While Fulcher was on radio tour, Pinson and Stover produced a demo of the song that reached Trent Willmon, who felt it was reminiscent of "The Dance" by Garth Brooks "but in a little more cowboy sort of language." Cody Johnson loved it as well and has stated:

When I heard the song, it sounded like the story of a lot of different people. It is kind of cowboy, and it is authentic to me, as "The ride was worth the fall," you know. "I'd climb back on again." But it also has this relativity to a lot of other different people and their story. It's a very unique thing that I couldn't ignore.

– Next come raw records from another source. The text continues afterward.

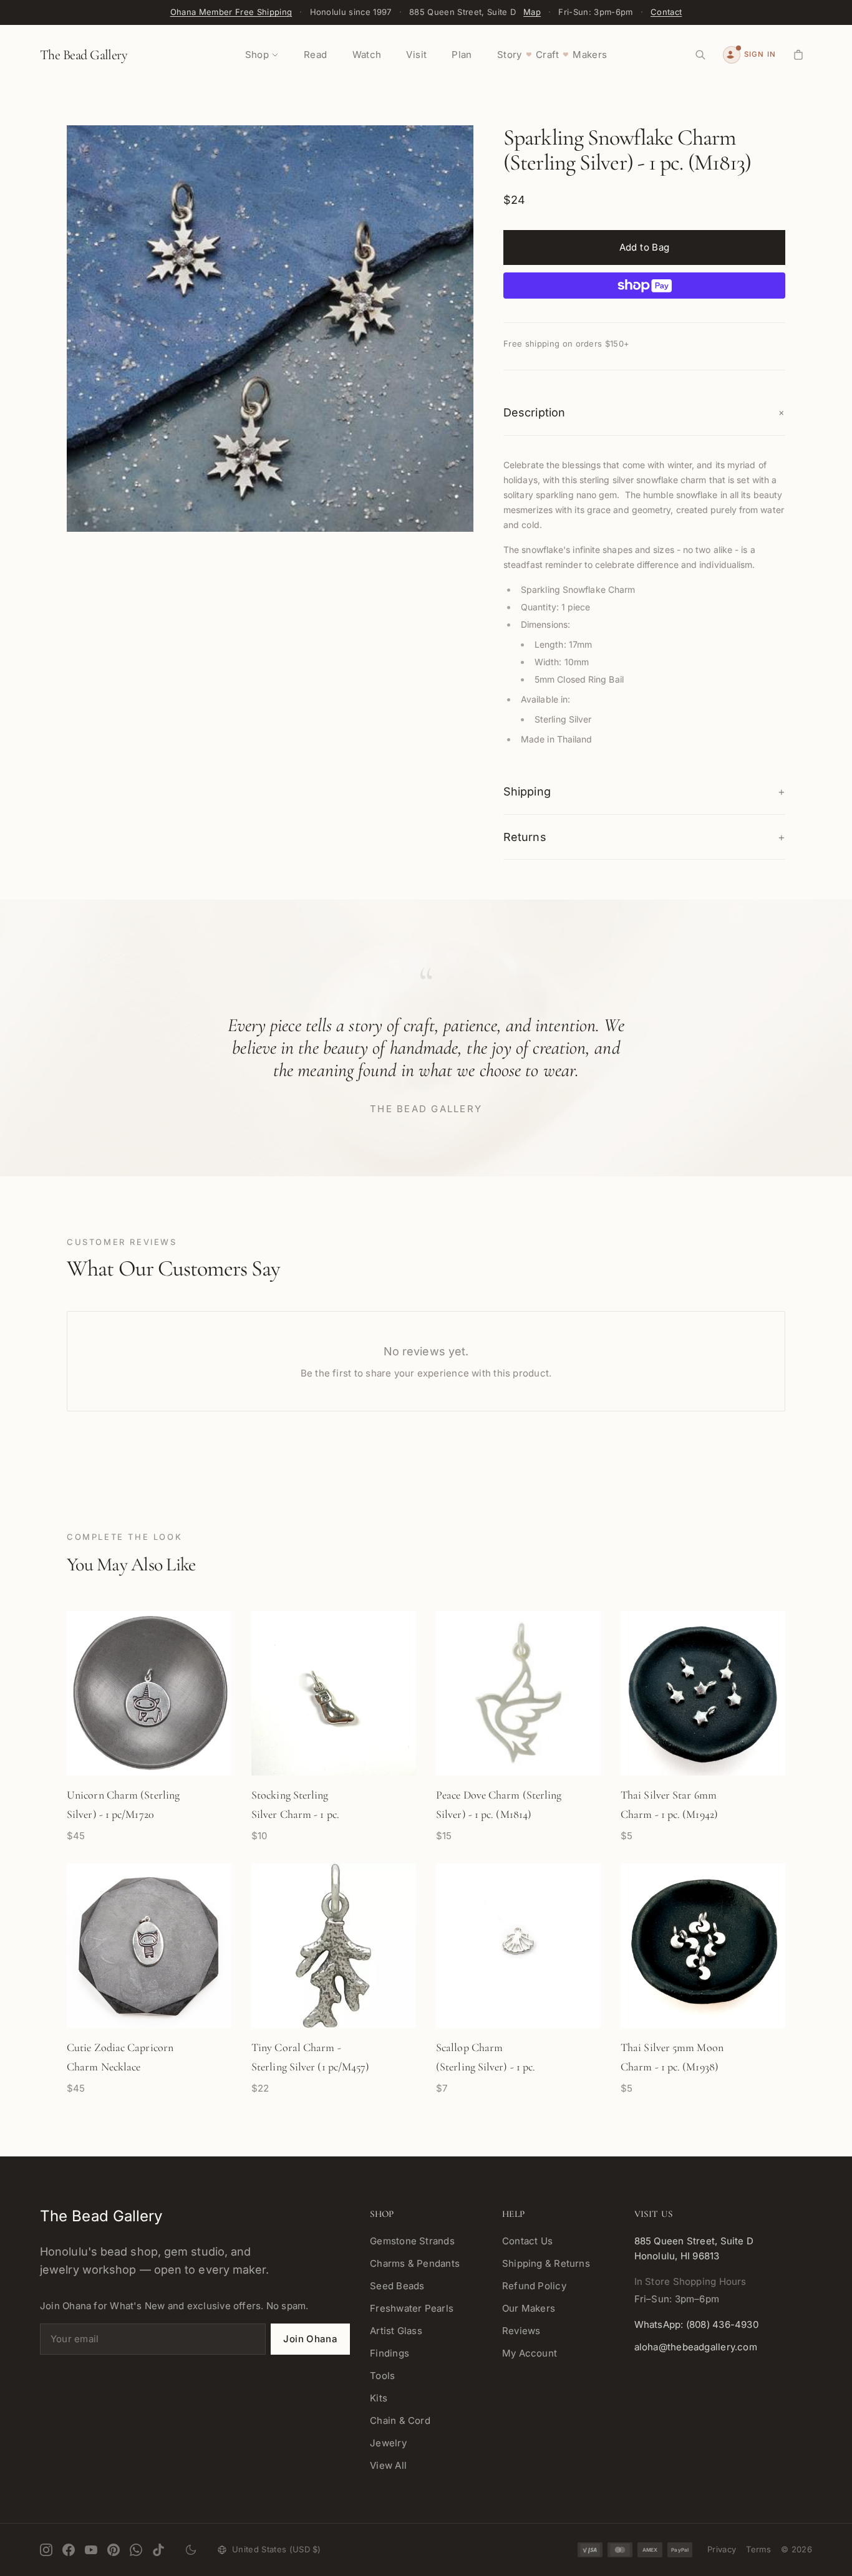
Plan (462, 54)
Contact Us (527, 2241)
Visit (416, 54)
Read (315, 54)
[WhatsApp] (136, 2550)
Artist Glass (396, 2331)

Although Johnson was still "on the fence" about the song, not wanting it to sound like a follow-up to his song "'Til You Can't", Willmon encouraged him to record it. They did it at the Starstruck Studios in Nashville with a band that included drummer Jerry Roe, bassist Mike Brignardello (of Giant), keyboardist Jim "Moose" Brown, acoustic guitarist Tim Galloway, steel guitarist Scotty Sanders and electric guitarists James Mitchell and Justin Ostrander. The demo was a good foundation, but Johnson asked them to slightly slow down the tempo and play with a tougher attitude. He said:

It needed that kind of "pump your chest out and be proud" aspect. When we explained that to the band, I'd been kind of playing with the little acoustic riff at the beginning. Obviously, the players that played on the track were better than me, so they took it and ran with it.

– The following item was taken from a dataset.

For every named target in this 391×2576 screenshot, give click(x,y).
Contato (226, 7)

In the process of revising the track, they replaced the bridge with Ostrander's solo, with Johnson singing in a loud and strong voice. Fiddler Jenee Fleenor overdubbed many parts, creating a string section, while Willmon and Greg Barnhill provided backing vocals. The song became a fan favorite at concerts.

==Composition==
The song is a "haunting, plaintive" ballad in which Cody Johnson discusses personal failures, such as alcohol abuse, arrogance, and struggling to live up to the expectations of his loved ones, church and society. During the chorus, over an instrumentation of pedal steel guitar, fiddles and acoustic guitars, Johnson concludes that he would not change what he had done, having decided that his positive experiences outweighed his negative ones.

==Live performances==
Cody Johnson performed the song at 60th Academy of Country Music Awards on May 8, 2025.

== Music video ==
The music video for "The Fall" was released on October 17, 2025. The video was directed by Dustin Haney and stars Cody Webster.

==Charts==

===Weekly charts===

Weekly chart performance for "The Fall"
| Chart (2025–2026) | Peak position |
|---|---|
| Canada Hot 100 (Billboard) | 62 |
| Canada Country (Billboard) | 38 |
| UK Country Airplay (Radiomonitor) | 1 |
| US Billboard Hot 100 | 26 |
| US Country Airplay (Billboard) | 1 |
| US Hot Country Songs (Billboard) | 7 |

===Year-end charts===

Year-end chart performance for "The Fall"
| Chart (2025) | Position |
|---|---|
| US Hot Country Songs (Billboard) | 92 |

== Certifications ==

Certifications for "The Fall"
| Region | Certification | Certified units/sales |
| United States (RIAA) | Platinum | 1,000,000^{‡} |
^{‡} Sales+streaming figures based on certification alone.